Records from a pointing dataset

══════════

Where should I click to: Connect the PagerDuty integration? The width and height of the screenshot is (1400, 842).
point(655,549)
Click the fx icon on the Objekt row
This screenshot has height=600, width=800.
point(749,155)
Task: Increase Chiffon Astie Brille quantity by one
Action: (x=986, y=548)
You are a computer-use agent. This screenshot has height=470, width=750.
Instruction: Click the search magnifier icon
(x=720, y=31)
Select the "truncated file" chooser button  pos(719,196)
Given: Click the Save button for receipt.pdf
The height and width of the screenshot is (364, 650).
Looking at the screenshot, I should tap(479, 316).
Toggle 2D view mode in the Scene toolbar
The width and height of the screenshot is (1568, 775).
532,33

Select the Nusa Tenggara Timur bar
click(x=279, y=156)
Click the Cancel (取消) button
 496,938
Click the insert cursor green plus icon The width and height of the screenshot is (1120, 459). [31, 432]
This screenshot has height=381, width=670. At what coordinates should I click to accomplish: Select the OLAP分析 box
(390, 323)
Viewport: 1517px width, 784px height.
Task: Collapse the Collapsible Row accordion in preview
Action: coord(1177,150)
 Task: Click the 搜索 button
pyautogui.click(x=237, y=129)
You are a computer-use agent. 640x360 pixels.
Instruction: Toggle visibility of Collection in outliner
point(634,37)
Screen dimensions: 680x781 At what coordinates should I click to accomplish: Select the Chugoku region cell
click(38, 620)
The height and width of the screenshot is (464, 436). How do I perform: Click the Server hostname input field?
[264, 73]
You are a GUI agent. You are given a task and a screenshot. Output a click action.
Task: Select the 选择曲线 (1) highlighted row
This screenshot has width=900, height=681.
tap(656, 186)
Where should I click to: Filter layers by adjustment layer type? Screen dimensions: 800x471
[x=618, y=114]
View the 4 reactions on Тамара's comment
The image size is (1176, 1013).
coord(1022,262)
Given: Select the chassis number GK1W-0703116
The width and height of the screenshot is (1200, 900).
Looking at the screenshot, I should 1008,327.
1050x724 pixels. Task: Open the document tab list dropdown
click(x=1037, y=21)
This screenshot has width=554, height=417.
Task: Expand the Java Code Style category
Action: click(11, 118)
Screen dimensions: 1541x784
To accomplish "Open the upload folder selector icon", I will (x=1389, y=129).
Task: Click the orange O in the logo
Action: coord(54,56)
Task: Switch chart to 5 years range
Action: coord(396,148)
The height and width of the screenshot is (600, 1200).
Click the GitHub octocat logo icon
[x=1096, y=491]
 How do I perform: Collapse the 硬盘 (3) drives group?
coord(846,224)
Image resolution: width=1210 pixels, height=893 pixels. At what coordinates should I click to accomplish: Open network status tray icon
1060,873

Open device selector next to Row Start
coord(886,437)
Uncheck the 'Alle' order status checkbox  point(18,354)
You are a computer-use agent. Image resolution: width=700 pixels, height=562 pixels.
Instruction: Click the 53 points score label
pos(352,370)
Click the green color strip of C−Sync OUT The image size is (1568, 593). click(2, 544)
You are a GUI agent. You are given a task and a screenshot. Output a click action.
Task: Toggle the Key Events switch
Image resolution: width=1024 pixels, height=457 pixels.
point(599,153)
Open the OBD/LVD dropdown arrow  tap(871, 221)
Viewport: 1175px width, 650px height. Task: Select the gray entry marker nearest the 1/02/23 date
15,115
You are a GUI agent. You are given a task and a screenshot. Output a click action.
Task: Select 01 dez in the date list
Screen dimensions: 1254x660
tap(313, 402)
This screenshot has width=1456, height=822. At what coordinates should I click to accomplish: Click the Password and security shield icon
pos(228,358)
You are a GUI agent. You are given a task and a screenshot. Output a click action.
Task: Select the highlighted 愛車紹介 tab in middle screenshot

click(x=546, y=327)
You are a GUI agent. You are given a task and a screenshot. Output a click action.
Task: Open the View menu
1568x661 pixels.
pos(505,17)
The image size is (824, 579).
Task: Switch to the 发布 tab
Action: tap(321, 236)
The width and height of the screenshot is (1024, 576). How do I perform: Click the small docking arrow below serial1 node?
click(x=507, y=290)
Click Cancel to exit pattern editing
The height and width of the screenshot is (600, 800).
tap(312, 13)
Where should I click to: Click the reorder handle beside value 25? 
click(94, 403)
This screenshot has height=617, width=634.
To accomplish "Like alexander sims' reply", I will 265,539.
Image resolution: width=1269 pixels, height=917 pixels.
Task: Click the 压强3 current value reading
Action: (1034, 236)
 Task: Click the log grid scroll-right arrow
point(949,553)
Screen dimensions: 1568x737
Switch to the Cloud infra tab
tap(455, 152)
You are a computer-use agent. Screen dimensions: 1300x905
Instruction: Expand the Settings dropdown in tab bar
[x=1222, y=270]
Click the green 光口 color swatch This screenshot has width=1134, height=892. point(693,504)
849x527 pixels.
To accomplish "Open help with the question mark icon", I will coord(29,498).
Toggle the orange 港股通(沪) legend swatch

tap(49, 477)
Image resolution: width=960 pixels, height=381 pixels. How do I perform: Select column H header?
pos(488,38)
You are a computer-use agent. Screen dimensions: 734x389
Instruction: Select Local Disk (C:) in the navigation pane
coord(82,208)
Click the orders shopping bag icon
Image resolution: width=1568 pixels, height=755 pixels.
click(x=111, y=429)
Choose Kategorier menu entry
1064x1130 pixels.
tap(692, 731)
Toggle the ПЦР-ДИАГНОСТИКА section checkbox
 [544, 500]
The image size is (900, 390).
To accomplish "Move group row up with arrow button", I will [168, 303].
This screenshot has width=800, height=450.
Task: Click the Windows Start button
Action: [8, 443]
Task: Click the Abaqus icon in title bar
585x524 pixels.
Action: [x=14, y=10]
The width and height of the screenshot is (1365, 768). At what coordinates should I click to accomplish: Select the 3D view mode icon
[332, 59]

══════════

* **STATED TASK**: Can you lay out the lines above as a numbered list, from the line with "Uncheck the 'Alle'" up to and including the line with "tap(313, 402)", leaving out any blank lines?

* **SOLVED EXERCISE**:
1. Uncheck the 'Alle' order status checkbox  point(18,354)
2. You are a computer-use agent. Image resolution: width=700 pixels, height=562 pixels.
3. Instruction: Click the 53 points score label
4. pos(352,370)
5. Click the green color strip of C−Sync OUT The image size is (1568, 593). click(2, 544)
6. You are a GUI agent. You are given a task and a screenshot. Output a click action.
7. Task: Toggle the Key Events switch
8. Image resolution: width=1024 pixels, height=457 pixels.
9. point(599,153)
10. Open the OBD/LVD dropdown arrow  tap(871, 221)
11. Viewport: 1175px width, 650px height. Task: Select the gray entry marker nearest the 1/02/23 date
12. 15,115
13. You are a GUI agent. You are given a task and a screenshot. Output a click action.
14. Task: Select 01 dez in the date list
15. Screen dimensions: 1254x660
16. tap(313, 402)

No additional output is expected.